§ What needs to be done
Retype the entries character for character, from their first line through the line containing "coord(119,190)", with both of those lines included.
begin
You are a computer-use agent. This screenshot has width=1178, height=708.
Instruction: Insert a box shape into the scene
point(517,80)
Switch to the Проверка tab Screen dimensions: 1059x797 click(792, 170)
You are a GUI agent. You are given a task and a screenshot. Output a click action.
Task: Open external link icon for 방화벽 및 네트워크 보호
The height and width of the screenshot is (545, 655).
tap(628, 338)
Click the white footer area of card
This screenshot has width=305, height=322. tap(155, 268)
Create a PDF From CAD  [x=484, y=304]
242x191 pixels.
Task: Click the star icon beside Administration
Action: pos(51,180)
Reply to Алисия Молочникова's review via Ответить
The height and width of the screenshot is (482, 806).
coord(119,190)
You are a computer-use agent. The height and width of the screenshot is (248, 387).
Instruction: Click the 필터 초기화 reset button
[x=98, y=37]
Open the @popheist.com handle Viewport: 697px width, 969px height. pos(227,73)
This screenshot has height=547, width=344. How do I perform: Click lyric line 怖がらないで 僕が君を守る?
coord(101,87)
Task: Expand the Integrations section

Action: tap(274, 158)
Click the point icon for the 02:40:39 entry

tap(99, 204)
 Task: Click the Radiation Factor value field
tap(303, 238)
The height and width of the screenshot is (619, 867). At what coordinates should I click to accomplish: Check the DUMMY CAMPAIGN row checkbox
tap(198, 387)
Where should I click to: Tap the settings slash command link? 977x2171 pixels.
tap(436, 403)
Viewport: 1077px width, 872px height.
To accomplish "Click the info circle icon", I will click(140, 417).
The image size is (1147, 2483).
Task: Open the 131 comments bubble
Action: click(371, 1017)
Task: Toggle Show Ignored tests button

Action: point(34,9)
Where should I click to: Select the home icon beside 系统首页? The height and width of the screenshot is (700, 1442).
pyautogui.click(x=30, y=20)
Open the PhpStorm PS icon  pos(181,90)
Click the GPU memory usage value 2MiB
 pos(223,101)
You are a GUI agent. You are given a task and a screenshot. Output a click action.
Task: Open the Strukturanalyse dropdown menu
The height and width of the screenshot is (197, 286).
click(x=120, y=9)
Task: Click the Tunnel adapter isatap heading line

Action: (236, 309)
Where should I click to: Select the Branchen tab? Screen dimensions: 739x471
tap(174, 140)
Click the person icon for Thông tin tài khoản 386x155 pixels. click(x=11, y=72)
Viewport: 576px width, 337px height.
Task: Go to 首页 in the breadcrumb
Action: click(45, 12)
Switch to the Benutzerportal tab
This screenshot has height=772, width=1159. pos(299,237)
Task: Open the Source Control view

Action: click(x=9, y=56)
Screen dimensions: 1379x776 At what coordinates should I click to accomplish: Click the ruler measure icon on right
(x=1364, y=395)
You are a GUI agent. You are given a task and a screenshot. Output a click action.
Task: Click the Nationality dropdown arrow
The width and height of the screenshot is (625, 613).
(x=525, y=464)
end
§ Written solution
You are a computer-use agent. This screenshot has width=1178, height=708.
Instruction: Insert a box shape into the scene
point(517,80)
Switch to the Проверка tab Screen dimensions: 1059x797 click(792, 170)
You are a GUI agent. You are given a task and a screenshot. Output a click action.
Task: Open external link icon for 방화벽 및 네트워크 보호
The height and width of the screenshot is (545, 655).
tap(628, 338)
Click the white footer area of card
This screenshot has width=305, height=322. tap(155, 268)
Create a PDF From CAD  [x=484, y=304]
242x191 pixels.
Task: Click the star icon beside Administration
Action: pos(51,180)
Reply to Алисия Молочникова's review via Ответить
The height and width of the screenshot is (482, 806).
coord(119,190)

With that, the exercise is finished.